Surgeons in Japan have transplanted kidney tissue from one rat fetus to another, while the recipient was still in its mother's womb. Study lead Takashi Yokoo, a nephrologist at Jikei University School of Medicine in Tokyo, says the surgery is the first step to one day transplanting fetal pig kidneys into human fetuses that develop without functioning kidneys.

“Our project is the first of its kind,” says Yokoo. Researchers have previously injected cells and amniotic fluid into fetuses1, including human ones, but these are the first reports of organ and tissue transplants in utero, he says.

Transplanting an organ before birth could allow it to grow and develop with the fetus, so that the organ is functioning at birth, and there is less risk of rejection.

“It’s lovely data,” says Glenn Gardener, a fetal surgeon at Mater Mothers’ Hospital in Brisbane, Australia.

Green kidneys

In their study, Yokoo and his colleagues genetically modified rats to express a green fluorescent protein in their kidneys, so that the tissue could be tracked. They then extracted the green kidney tissue from rat fetuses, and used a tiny needle to insert it under the skin of the backs of 18-day-old rat fetuses developing in their mothers’ wombs. The rat pups were born after the normal gestation period of around 22 days.

The tissue gradually developed, forming waste-filtering units known as glomeruli and well-divided inner and outer kidney structures. Two-and-a-half weeks later, the kidneys began to produce urine. “The timeline is considered to be almost identical to normal development,” says Yokoo. But because the transplanted kidney was not connected to the ureter, the urine had nowhere to go, so the researchers drained the kidney continuously until the rats were euthanized at around five months of age.

Of the nine fetuses that underwent surgical transplants in four pregnant rats, eight developed fluorescent-green kidneys. In the ninth fetus, the transplanted tissue probably did not embed successfully, says Yokoo.

A close look at the kidneys revealed that the fetuses’ blood vessels had grown inside the donated tissue, which made them less likely to be rejected by the immune system. A major cause of organ-transplant rejection is incompatibility between donor blood vessels and the host’s body, says Gardener. “In this case, the host is infiltrating the organ, and you overcome that. That was really cool.”

The rat study results2 were posted on the bioRxiv preprint server on 20 April and have not yet been peer reviewed.

Pig, monkey, human

Yokoo’s long-term goal is to transplant fetal pig kidneys into human fetuses with Potter syndrome, a condition in which the infant doesn’t develop functioning kidneys during gestation and usually dies hours after birth.

To test xenotransplantation — the use of animal organs in recipients of another species — Yokoo transplanted mouse kidney tissue into rat fetuses. The intervention was successful in four rats, and the kidneys developed for ten days without being rejected. By 18 days, the tissue showed signs of rejection, which could be quelled by immunosuppressant drugs. Yokoo says fetal tissue is less likely to induce an immune response than is adult tissue, which means that it does not need to be genetically modified before transplant to avoid rejection.

So far, researchers have attempted to genetically modify fully developed organs to bring xenotransplantation closer to the clinic. Last month, surgeons in the United States conducted the first transplant of a kidney from gene-edited pigs into a living adult. Surgeons in the United States and China have previously transplanted gene-modified pig hearts into living people, and gene-edited pig kidneys and a liver into people who lacked brain function.

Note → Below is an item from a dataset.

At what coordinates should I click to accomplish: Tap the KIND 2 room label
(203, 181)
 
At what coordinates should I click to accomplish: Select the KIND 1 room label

Maturation of transplanted GFP-SD rat MNBs in neonates.

This stained image shows the filtering part, or glomerulus, of the maturing kidney.Credit: K. Morimoto et al./bioRxiv

Yokoo says he has also conducted pig-to-pig fetal transplants in 38 pig fetuses in 11 sows, and 18 recipient piglets were born. These results have not been published. He is also conducting pig-to-monkey fetal transplants in marmosets, and hopes to start work on cynomolgus macaques (Macaca fascicularis) in a few months.

Yokoo’s rat experiments are a “small first step, but a very important one” on the path to xenotransplantation in people in Japan, says Maria Yasuoka, a medical anthropologist who studies organ transplantation at Otaru University of Commerce in Hokkaido, Japan.

Gardener says the results in rats are fascinating but still a long way from being applicable to humans. Other researchers agree: “In principle, the prospect of organ transplantation in utero is an amazing concept,” says Ahmet Baschat, a specialist in fetal interventions at Johns Hopkins University in Baltimore, Maryland. “Scientifically, it’s novel. It’s a beginning.” But, Baschat says he wouldn’t get too excited yet.

Yokoo has started engaging with members of the public to inform them of the benefits of human fetal xenotransplantation and gain their trust. He plans to apply for approval to conduct research in people from ethics boards at his university and hospital, and Japan’s regulatory agency.